Determine the number of lines of the records below that include "agent". Respond with the number and no other text.
[[ ENTRIES PROVIDED open ]]
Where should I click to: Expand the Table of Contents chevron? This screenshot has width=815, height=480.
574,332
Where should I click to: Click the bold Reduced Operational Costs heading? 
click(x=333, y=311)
[[ ENTRIES PROVIDED closed ]]
[[ ENTRIES PROVIDED open ]]
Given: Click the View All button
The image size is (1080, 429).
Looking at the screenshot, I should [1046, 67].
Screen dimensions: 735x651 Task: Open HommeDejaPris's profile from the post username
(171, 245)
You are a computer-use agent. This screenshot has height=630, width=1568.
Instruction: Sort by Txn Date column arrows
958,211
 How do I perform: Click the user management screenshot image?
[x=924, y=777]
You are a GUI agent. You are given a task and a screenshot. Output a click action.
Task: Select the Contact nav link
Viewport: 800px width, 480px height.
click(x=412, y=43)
[[ ENTRIES PROVIDED closed ]]
[[ ENTRIES PROVIDED open ]]
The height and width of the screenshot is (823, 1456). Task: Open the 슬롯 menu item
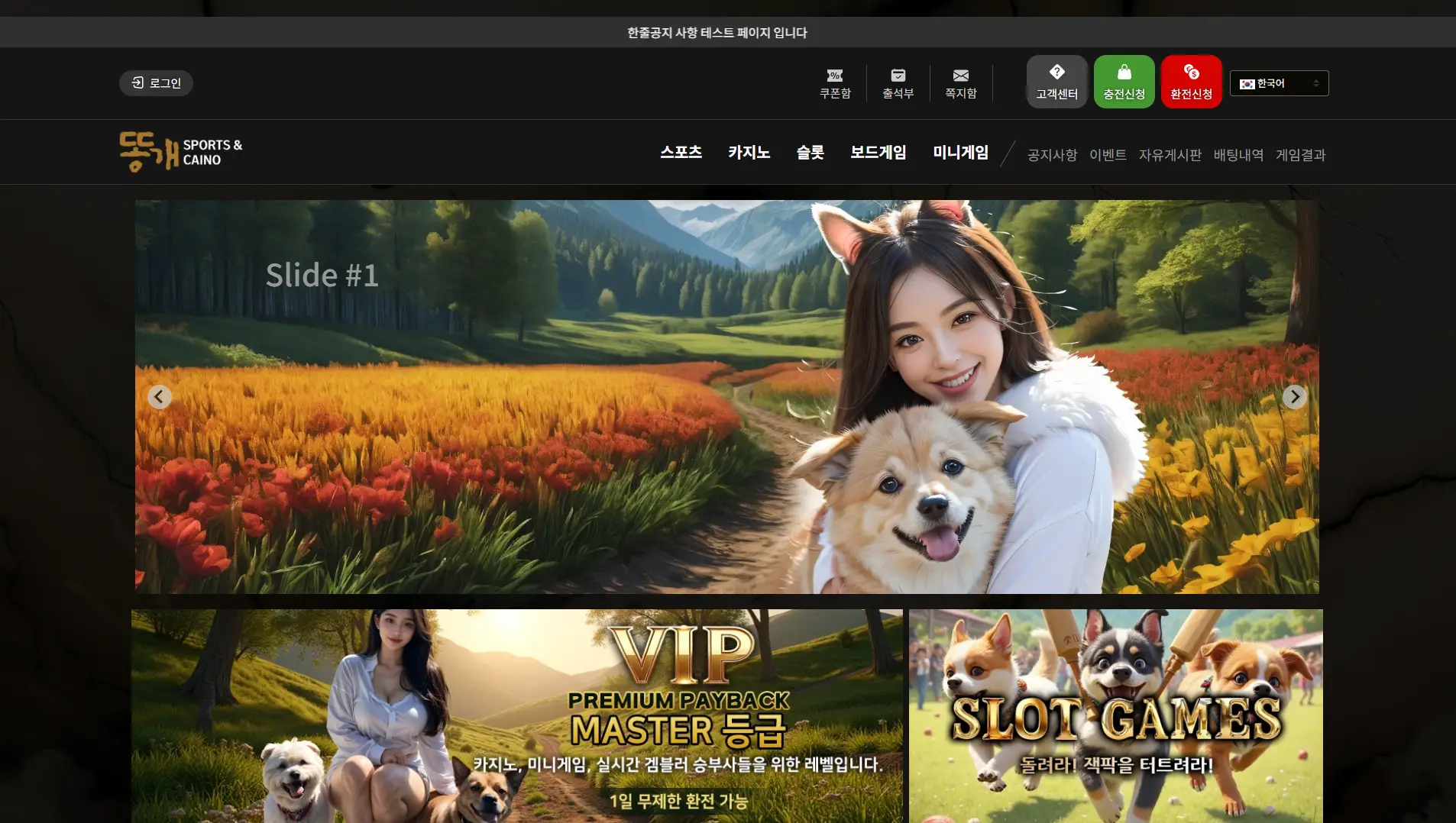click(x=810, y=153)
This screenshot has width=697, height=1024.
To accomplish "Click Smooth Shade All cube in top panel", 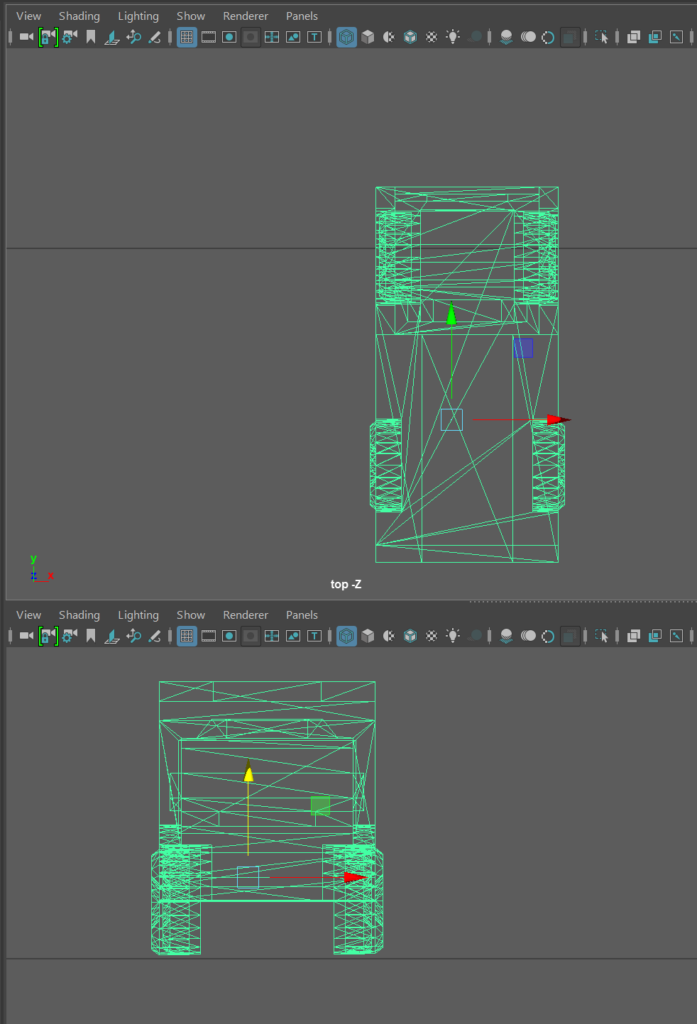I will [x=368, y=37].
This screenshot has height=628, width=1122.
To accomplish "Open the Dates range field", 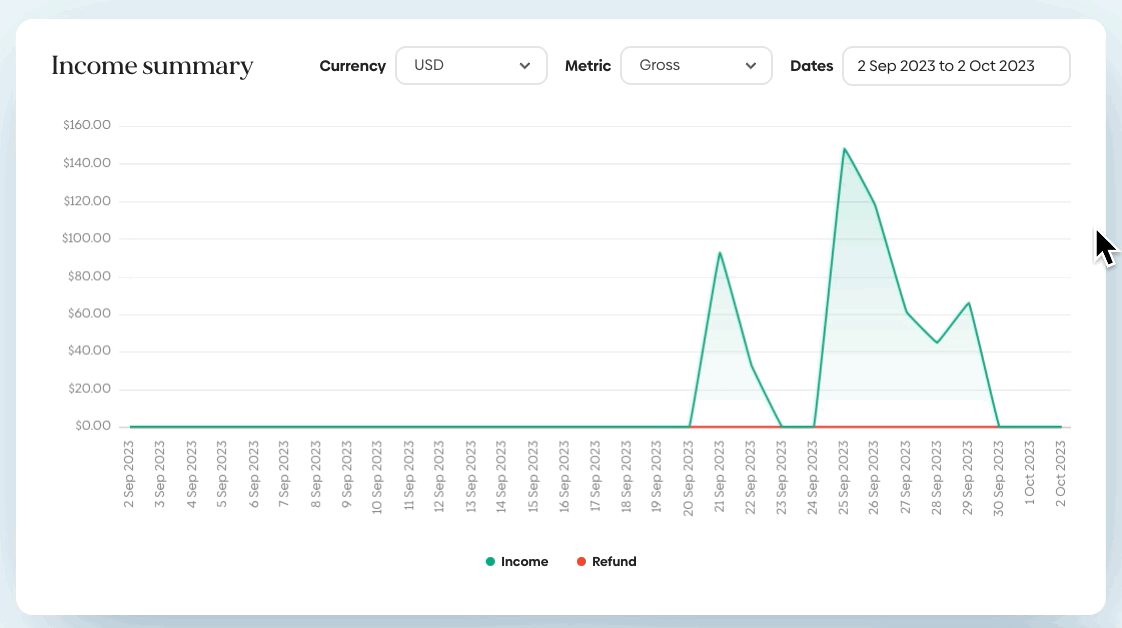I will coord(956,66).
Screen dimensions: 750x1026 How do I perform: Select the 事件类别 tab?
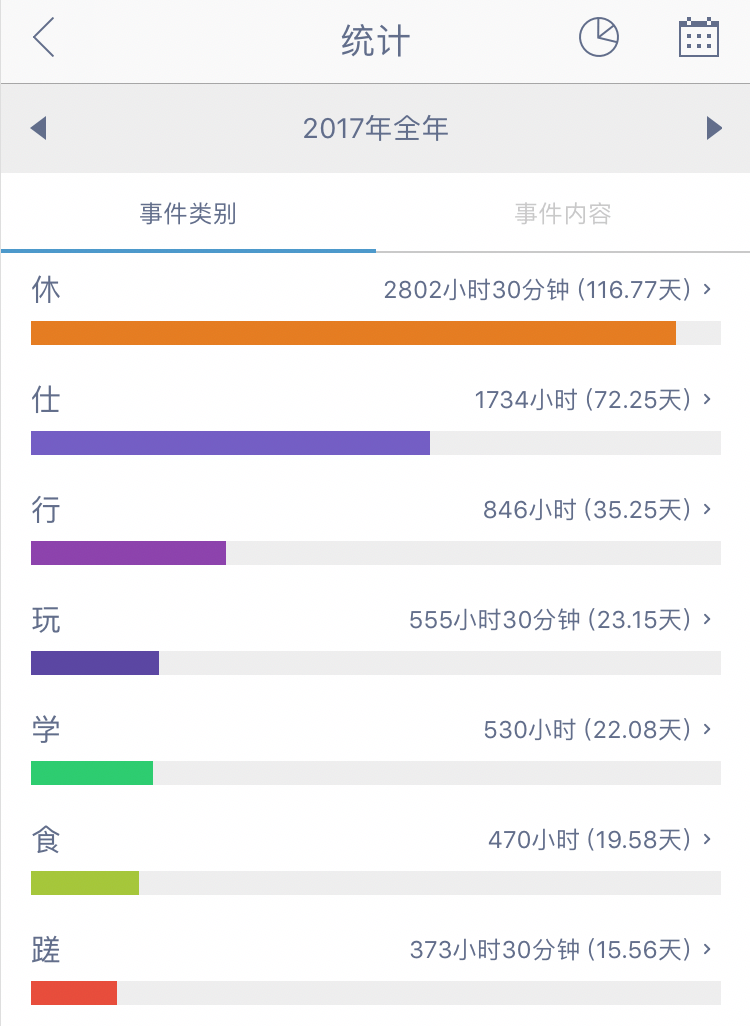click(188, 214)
[[ ENTRIES PROVIDED closed ]]
▸ THE COMPLETED TASK: 2